You’ve heard the story about the boy throwing starfish back into the ocean at low tide. A man chides him that the boy can’t save them all, and what difference does such a futile gesture make? “It makes a difference to this one,” the boy replies, tossing another starfish into the sea.
Light one candle. Scare away the dark. Use your voice every time they try to shut your mouth.
The power of one. Refusing to go gently into the dark night.
Defiance is one of the human race’s better attributes.
#HoldOnToTheLight is about throwing starfish and lighting candles. And giving a one-finger salute to the darkness.
As my friend John Hartness likes to say, there is ‘famous’ and then there’s ‘writer famous’. ‘Writer famous’ is when you walk into a con and people recognize you. ‘Famous’ is when you walk into a Starbucks anywhere in the world and people recognize you.
The 100+ authors who agreed to write for #HoldOnToTheLight run the fame gamut. But all of us have fans and readers, Facebook friends and Twitter followers, people who hold us and our books in some regard. And to those people, however many they might be, our opinion matters. Our stories matter.
We lost so many people in Southern fandom at the beginning of this year. I got tired to saying ‘good-bye’ and being invited to wakes. It made me mad, but I didn’t know what to do about it. Then in April I saw the #AlwaysKeepFighting campaign in Supernatural fandom and how the show’s stars used their fame and their connection to fans to do something really good.
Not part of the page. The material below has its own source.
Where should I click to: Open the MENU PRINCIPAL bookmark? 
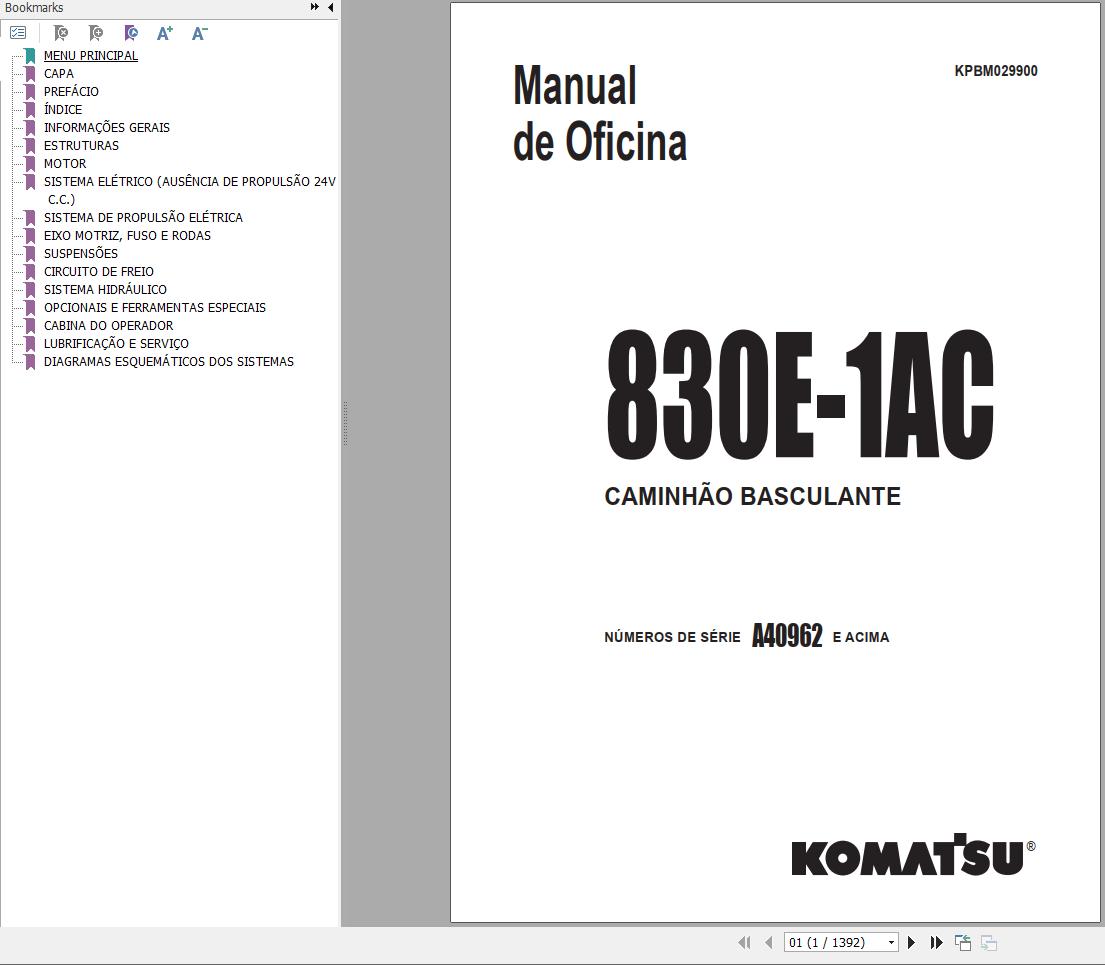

And I wondered—what would happen if the authors whose books create the genre spoke out with their own stories about the impact of mental health issues on them, their characters and their books?
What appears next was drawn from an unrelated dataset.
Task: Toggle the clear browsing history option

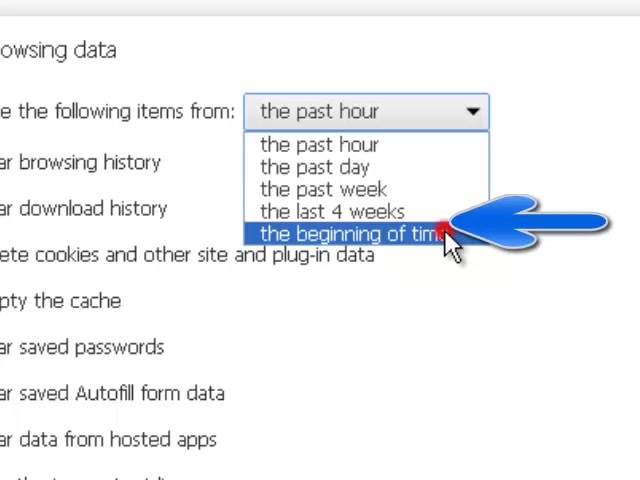Action: pyautogui.click(x=80, y=162)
We might not have the reach or following TV stars have, but we have some following. And when people in the public eye speak out and own taboo issues, the stigma lessens. We could encourage fans and stand in solidarity with the ones who are struggling and let them know that they are not alone.
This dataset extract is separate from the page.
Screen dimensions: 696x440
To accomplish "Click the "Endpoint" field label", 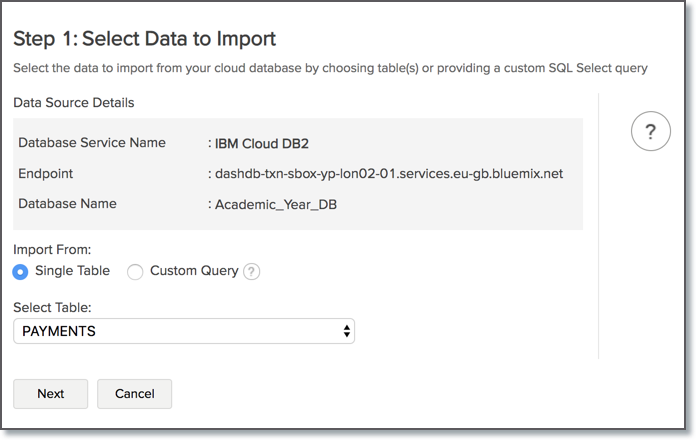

Most of the blog posts are up now, with a few more straggling in. Life gets in the way, even of good intentions. I’m gobsmacked by the honesty, the willingness to share without flinching, the vulnerability revealed in the posts. You can read them here on this site, as well as new ones when they post.
I know the campaign has registered millions of social media impressions and been picked up by news sites around the world and shared/retweeted thousands of times. I don’t know if you add up all of the social media followers of all of our authors if we total as much as the fans of one TV star, but that’s OK. They’re our tribe. Our stories matter to them.
It’s about using the voice you have to make a difference. We’ve had feedback from readers who say the campaign mattered to them. I hope that there are many others, and that maybe something they read helped them hang in there, keep fighting, hold on to the light. We’ll probably never know.
The truth is: we’re all we’ve got. You, me, him, her, them. If we don’t hang together, as the saying goes, we shall surely all hang separately. So let’s hold on to each other, and hold on to the light.
If you want to see the videos I had in my head while I wrote this, go watch ‘Sing’ by My Chemical Romance, ‘Scare Away the Dark’ by Parachute, and ‘Light One Candle’ by Peter Paul and Mary.